The Sixth Sense?

The theory goes that our technology can enable us to have a sixth sense. With the computer I keep in my pocket, I can find directions, addresses of local businesses and amenities, restaurant reviews Pattie Maes of MIT demoed this at TED, from the Fluid Interfaces Group: The flashy bit is actually the least important … Continue reading “The Sixth Sense?”

The theory goes that our technology can enable us to have a sixth sense. With the computer I keep in my pocket, I can find directions, addresses of local businesses and amenities, restaurant reviews

Pattie Maes of MIT demoed this at TED, from the Fluid Interfaces Group:

The flashy bit is actually the least important part of the technology – it’s not about the projection mechanism – it’s more about the interpretation algorithm. Software that understands context.

While I have seen ‘wearable’ interfaces before, they tend to look a little dorky – but then we all thought Lieutenant Uhura was odd with her earpiece and now every second car driver wears a bluetooth earpiece. Why the earpiece is not acceptable as pedestrian wear is beyond me. It would seem to be obvious.

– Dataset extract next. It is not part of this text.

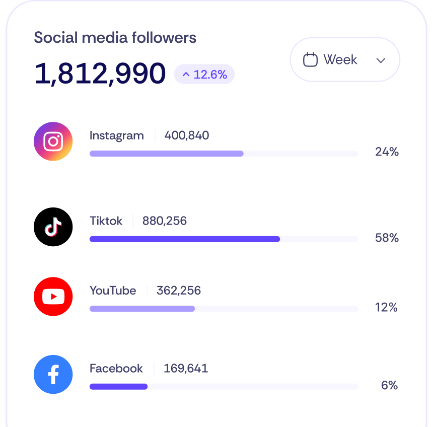The image size is (433, 427).
Task: Click the calendar icon in the Week selector
Action: (311, 59)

And with the recent innovation of adding voiceover to one of the smallest music players on the market – the player reads the text of MP3 tags to you – it’s not long before we can expect something similar in the iPhone and other smartphones. Receive a text – yeah, just read it to me. Email, yup. Tweets, sure. Tell me that your battery is low. Give me email filters to read out any message marked urgent or those from certain people.

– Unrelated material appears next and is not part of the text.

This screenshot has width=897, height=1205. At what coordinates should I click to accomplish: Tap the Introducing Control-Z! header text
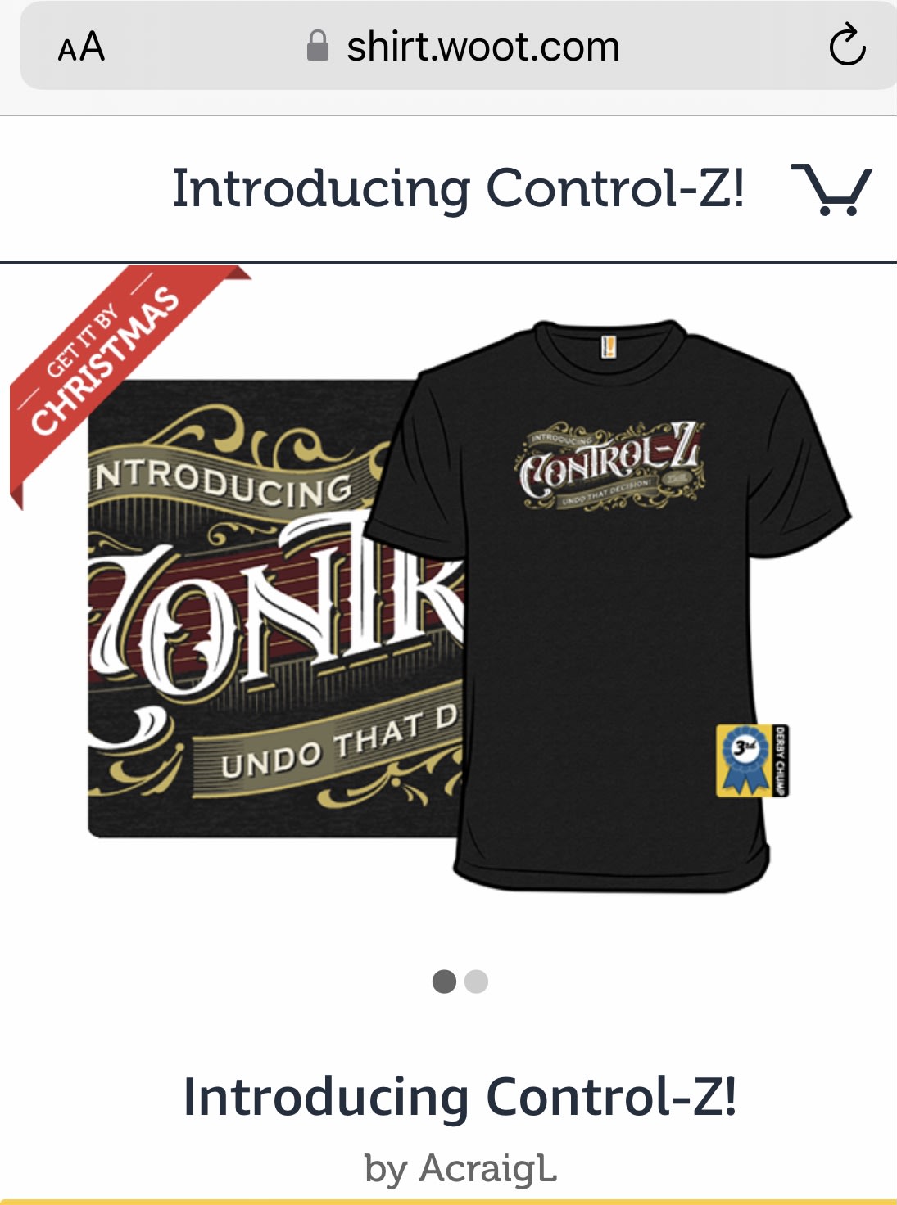[458, 188]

I don’t need a projector around my neck – I want something which will, for example, use Bluetooth to identify folk I meet (gee, need some handy peer-peer tech there), immediately fetch me their social data from Linkedin, Facebook, Twitter or whatever is popular, and then feed that information into my earhole so I know what to say. Yes, there’s technical difficulties here (though a lot of interface choices could be handled with a chording approach or using the thumb to select from four finger choices).

I think the problem is that I’ve ranted about this before. I want a Ghost in the machine which will handle some of the mundanes for me. I want it to feed me with more info, on demand. And what’s best – this is all UI. It’s about putting a more human interface onto existing technology. At the moment we only really use our eyes for data and we respond to much more than just visuals. When we watch a movie, it doesn’t matter if the screen is huge or fits in our pocket as long as the sound is good. We need to be using the aural sense a lot more and not just for indignant beeps.

It’s not the projector round your neck or the attached camera. That’s information and interface without privacy and exclusivity. I’ll happily carry round my iPhone if this was available – I already carry it everywhere.

Heck, I’d even settle for something that could just tell me yes or no.

0 thoughts on “The Sixth Sense?”

  1. Wow Matt, that’s deep for a Saturday, when
    all I could do was figure put which order to
    listen to the tracks off “Across The Universe”.

    But, to me sixth sense is an API and SDK
    for Matrix. Oh. And a USB, Universal Synaptic
    Bypass. Why worry about providing sensory
    input when it can be fully simulated, packaged
    and branded?

    The real challenge I see I’d that
    the encoding scheme for neural impulses
    is more related to analog than digital computing
    but nothing a few “sliders” on the UI can easily
    accomdate that.


    I also think this would create far more interesting
    paradigms and incentives for QA.

  2. I agree – Sixth Sense should be a set of interoperability standards and an API so that your phone can talk to your laptop and both can talk to your shirt-mounted heart monitor, your ear mounted bluetooth headset (which can also take your body temperature), your shoe mounted pedometer and your wrist mounted pulse meter (which also tells the time, handles authentication and provides context to the system on what you’re doing.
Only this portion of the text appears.